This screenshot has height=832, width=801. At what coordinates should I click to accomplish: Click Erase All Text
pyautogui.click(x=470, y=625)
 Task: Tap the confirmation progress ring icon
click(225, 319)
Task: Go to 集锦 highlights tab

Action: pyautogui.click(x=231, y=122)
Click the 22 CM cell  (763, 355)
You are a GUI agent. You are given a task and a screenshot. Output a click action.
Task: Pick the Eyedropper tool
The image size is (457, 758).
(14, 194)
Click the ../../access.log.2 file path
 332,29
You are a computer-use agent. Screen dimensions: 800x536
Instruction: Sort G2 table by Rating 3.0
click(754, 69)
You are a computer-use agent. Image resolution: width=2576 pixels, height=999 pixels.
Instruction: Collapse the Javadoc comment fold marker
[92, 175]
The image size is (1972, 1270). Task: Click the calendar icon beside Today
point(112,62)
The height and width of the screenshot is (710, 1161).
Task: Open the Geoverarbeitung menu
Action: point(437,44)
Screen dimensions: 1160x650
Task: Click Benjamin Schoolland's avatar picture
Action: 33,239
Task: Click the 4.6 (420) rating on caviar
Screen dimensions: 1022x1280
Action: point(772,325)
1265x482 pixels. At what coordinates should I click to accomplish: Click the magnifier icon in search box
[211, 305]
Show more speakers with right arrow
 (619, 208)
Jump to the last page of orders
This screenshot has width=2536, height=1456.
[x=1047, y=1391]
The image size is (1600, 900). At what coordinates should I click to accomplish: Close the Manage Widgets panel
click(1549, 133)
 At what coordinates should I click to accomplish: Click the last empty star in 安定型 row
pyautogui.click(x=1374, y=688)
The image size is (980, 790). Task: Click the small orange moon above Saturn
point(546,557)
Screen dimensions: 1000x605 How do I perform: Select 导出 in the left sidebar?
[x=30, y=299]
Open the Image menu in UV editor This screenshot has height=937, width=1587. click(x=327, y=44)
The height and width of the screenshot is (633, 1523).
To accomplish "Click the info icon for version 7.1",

__________

## Directions
Extract every line in the listing above that contains the word "agent".

## Written solution
You are a GUI agent. You are given a task and a screenshot. Output a click action.
You are a computer-use agent. Screen dimensions: 800x536
You are a computer-use agent. Image resolution: width=2576 pixels, height=999 pixels.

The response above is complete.